We are aware of some limitations in the study. Firstly, data collection relied on participants’ self-reports, although the involvement of certified rheumatologists as investigators helped ensure the validity and reliability of the findings. This approach notably reduced the risks of under-reporting and recall bias. Another limitation is its single-center design, which may affect the generalizability of the findings. To mitigate potential biases, we recruited a sample size appropriate to the study objectives and statistical requirements and achieved a high response rate. Rigorous quality control measures were implemented throughout the data collection process, including the development of detailed protocols and standardized operating procedures (SOPs) to ensure consistency across all stages of the study. Furthermore, all data were collected by trained specialists in rheumatology and clinical immunology, thereby enhancing the reliability and internal validity of the results. Future research should aim to expand to multiple centers to enhance the generalizability of the results and provide a more comprehensive understanding of and better attitudes towards HZ vaccination among diverse populations.

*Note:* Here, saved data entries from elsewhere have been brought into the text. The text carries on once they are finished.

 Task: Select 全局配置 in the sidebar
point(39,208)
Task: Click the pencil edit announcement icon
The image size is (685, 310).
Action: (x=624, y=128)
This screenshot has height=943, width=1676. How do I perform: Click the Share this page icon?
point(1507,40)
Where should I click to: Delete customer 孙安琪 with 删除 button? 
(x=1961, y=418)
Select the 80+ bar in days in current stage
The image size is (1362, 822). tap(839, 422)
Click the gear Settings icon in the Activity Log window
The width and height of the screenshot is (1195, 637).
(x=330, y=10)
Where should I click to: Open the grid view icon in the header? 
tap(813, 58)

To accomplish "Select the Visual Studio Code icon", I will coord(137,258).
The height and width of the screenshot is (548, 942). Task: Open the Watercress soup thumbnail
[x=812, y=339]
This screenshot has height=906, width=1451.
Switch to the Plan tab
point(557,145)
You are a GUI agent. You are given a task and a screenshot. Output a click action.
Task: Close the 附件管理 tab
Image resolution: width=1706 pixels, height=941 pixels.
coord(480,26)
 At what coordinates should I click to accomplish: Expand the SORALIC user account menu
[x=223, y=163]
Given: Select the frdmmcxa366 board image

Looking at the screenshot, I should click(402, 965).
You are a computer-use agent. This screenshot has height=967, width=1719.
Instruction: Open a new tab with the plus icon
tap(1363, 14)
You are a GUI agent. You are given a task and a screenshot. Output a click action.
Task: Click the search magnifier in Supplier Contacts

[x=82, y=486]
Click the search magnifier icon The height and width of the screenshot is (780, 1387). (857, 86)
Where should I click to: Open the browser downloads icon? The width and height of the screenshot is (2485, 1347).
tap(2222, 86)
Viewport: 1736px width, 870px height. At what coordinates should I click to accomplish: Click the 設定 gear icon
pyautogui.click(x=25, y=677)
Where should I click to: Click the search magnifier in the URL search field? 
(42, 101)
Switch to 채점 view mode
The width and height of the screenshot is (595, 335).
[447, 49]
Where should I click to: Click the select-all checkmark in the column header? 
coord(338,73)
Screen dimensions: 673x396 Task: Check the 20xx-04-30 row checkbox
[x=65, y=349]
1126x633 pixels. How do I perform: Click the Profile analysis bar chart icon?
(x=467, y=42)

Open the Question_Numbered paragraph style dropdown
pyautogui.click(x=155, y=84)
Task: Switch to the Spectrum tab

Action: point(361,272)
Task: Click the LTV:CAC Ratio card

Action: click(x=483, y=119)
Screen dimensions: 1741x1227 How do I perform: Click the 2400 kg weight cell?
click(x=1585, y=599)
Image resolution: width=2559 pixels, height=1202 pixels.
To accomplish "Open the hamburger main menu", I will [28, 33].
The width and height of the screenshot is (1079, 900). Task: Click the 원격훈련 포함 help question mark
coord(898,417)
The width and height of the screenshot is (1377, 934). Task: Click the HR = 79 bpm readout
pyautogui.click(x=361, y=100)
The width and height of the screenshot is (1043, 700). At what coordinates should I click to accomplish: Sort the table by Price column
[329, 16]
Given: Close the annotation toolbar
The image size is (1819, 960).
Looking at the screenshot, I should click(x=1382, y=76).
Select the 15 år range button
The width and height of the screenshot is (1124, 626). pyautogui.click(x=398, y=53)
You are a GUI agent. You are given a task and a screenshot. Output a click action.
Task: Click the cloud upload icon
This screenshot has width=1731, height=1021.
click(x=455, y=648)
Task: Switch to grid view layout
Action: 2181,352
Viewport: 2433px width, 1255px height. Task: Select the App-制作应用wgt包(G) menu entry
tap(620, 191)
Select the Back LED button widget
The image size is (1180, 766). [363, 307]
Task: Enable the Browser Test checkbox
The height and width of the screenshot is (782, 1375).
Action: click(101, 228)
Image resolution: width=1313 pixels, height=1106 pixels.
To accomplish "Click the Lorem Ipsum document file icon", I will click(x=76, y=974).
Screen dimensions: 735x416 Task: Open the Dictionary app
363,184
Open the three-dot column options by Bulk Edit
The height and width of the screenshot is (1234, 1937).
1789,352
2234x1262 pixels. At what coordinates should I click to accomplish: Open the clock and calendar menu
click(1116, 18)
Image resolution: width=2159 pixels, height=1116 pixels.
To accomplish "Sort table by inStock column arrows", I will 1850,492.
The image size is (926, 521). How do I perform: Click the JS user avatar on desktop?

In addition, the most frequently reported rheumatic diseases in our study population were SLE (32.4%), RA (26.3%) and SS (9.9%). While we recognize the importance of disease-specific analyses, the limited sample sizes within many rheumatic disease subtypes precluded meaningful subgroup comparisons due to the reduced statistical power and the potential for unreliable estimates. Consequently, we prioritized an integrated analysis of the entire cohort to generate a generalizable understanding of vaccination behaviors among patients with rheumatic diseases. We acknowledge the value of more granular, subtype-specific investigations and recommend these as a priority for future research with adequately powered samples. Last but not least, the overall HZ vaccination rate was notably low, resulting in a substantial imbalance between vaccinated and unvaccinated individuals. This asymmetry compromised the statistical power for inferential analyses and introduced the potential for estimation instability and bias. Thus, we adopted a descriptive and exploratory analytical approach to preserve the validity of our findings. Nonetheless, we remain committed to conducting more robust multivariate analyses in future studies as larger and more balanced datasets become available.